Stored entries:
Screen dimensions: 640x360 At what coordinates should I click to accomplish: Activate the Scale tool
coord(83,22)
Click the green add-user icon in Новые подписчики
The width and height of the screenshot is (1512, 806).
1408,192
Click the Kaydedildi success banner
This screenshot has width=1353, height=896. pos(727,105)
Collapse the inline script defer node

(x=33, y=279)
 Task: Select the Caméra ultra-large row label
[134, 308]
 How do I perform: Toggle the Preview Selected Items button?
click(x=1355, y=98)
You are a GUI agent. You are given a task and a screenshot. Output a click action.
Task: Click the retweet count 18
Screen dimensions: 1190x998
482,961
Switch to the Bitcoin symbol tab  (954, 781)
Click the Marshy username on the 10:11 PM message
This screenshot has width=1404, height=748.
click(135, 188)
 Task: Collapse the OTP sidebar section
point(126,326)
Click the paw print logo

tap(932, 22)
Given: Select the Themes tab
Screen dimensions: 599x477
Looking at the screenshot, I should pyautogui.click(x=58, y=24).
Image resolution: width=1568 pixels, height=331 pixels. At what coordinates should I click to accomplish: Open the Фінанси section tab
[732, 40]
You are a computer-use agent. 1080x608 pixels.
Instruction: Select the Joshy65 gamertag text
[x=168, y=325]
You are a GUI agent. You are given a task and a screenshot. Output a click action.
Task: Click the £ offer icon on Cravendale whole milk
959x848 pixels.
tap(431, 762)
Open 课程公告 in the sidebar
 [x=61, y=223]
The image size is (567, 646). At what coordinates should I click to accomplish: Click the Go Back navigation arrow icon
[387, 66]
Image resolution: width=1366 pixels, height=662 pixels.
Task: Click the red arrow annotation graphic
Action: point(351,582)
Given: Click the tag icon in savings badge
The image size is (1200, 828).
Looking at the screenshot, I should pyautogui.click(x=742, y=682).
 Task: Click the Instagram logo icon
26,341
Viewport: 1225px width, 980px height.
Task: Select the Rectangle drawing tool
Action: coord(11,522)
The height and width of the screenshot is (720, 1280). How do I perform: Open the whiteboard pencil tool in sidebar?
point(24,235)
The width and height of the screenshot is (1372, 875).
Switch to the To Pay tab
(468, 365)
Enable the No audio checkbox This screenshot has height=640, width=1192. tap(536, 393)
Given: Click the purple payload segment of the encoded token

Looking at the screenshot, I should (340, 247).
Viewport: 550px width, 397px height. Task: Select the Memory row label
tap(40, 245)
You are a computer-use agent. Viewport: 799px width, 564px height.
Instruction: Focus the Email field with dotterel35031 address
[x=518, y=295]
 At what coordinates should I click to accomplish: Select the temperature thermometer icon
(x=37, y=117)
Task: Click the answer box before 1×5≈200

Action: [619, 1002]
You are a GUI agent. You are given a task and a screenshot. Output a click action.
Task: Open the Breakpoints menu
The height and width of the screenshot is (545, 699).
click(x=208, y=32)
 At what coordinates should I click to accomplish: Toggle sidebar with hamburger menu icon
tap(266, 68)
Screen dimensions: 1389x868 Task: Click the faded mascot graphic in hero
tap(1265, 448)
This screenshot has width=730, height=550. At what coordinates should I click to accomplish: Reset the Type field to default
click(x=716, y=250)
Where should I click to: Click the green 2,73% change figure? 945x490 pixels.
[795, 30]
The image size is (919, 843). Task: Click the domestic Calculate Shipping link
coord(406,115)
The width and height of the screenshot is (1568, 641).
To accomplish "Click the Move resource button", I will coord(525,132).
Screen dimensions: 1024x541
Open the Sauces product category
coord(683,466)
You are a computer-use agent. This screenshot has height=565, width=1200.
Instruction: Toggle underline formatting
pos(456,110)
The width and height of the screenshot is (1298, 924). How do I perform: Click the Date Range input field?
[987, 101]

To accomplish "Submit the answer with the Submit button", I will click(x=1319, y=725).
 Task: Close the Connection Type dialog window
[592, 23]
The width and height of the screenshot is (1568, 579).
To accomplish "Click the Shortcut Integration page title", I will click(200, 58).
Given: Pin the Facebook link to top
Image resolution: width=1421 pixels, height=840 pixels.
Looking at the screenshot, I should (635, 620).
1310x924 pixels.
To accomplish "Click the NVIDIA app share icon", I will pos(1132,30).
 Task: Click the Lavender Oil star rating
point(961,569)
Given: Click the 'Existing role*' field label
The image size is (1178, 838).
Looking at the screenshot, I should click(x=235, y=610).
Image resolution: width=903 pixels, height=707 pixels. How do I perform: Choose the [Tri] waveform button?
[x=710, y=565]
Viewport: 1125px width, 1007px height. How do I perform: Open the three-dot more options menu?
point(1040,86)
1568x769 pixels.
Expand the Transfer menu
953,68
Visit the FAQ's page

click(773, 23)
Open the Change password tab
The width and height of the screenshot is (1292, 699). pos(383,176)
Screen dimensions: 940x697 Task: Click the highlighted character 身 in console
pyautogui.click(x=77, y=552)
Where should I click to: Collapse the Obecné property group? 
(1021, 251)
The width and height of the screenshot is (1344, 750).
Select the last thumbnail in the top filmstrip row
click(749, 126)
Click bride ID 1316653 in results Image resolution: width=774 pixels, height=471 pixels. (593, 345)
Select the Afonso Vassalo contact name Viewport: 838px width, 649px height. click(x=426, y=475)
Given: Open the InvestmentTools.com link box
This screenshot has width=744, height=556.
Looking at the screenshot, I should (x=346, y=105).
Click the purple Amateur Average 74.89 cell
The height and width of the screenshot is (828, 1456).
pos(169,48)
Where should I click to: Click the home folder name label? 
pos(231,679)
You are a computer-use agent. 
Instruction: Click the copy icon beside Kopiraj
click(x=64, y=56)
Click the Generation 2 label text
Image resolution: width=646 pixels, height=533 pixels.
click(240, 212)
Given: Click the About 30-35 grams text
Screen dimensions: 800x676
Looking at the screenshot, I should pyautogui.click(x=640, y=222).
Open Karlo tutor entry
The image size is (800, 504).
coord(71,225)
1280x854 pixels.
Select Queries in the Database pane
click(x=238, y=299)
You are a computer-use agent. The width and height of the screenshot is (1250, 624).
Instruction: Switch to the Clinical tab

§ **Task details**:
Find "Click the Kaydedildi success banner" in the entries above and copy that whole line exactly, then each line after it through the line that contains "Switch to the Bitcoin".

§ **Solution to this exercise**:
Click the Kaydedildi success banner
This screenshot has width=1353, height=896. pos(727,105)
Collapse the inline script defer node

(x=33, y=279)
 Task: Select the Caméra ultra-large row label
[134, 308]
 How do I perform: Toggle the Preview Selected Items button?
click(x=1355, y=98)
You are a GUI agent. You are given a task and a screenshot. Output a click action.
Task: Click the retweet count 18
Screen dimensions: 1190x998
482,961
Switch to the Bitcoin symbol tab  (954, 781)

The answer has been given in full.